Guy Bourdin (b. 1928) was born in Paris and received his first training as a photography while serving in the French military in Senegal in 1948. His work was first shown in Paris in 1952 and he began working for French Vogue in 1954, where shoe company Charles Jourdan became his largest advertising client beginning in the 1960s. At Vogue, Bourdin commanded an unprecedented amount editorial control. His radical approach to campaigns reflected changing attitudes in advertising that occurred in the 1960's: he favored images that suggested a narrative around the product, rather than a simple "product shot." He would capture a moment — sensual, provocative, shocking, exotic, surreal, sometimes sinister — and simply associate it with a fashion item. His work revealed that, within the context of fashion, it is rarely the product that compels us. It is the carefully manipulated fantasy, the quest for the unattainable, that stimulates consumer desire.
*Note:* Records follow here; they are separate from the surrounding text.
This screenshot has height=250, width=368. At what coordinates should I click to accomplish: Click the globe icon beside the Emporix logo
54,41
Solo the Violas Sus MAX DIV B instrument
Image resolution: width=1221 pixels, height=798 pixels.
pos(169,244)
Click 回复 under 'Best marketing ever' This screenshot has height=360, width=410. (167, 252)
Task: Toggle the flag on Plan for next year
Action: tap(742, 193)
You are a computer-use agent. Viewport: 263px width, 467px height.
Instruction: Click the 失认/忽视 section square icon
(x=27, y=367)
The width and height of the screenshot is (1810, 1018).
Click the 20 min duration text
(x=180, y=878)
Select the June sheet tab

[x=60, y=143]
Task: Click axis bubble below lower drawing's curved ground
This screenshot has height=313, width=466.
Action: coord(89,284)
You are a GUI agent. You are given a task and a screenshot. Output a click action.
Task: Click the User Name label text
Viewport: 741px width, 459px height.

Inspired by Surrealism, particularly by his mentor Man Ray, the surrealist painters Magritte and Balthus, and film maker Luis Buñuel, Bourdin rejected the descriptive roles of photography in favor of an exploration of the medium's capacity for the divergent. Bourdin made radical changes both in the style and the meaning of commercial imagery. He shared Helmut Newton's taste for controversy and stylization, but Bourdin's formal daring and the narrative power of his images exceeded the bounds of conventional advertising photography. Shattering expectations and questioning boundaries, he set the stage for a new kind of fashion photography. Bourdin worked for Vogue and Harper's Bazaar, and shot ad campaigns for Chanel, Issey Miyake, Emanuel Ungaro, Gianni Versace, Loewe, Pentax and Bloomingdale's. His son Samuel Bourdin released a book of his father's work, called "Exhibit A" in 2001 (co-edited with Fernando Delgado). His first retrospective exhibition was held at the Victoria & Albert Museum in London 2003, and then toured the National gallery of Victoria in Melbourne, and Jeu de Paume in Paris.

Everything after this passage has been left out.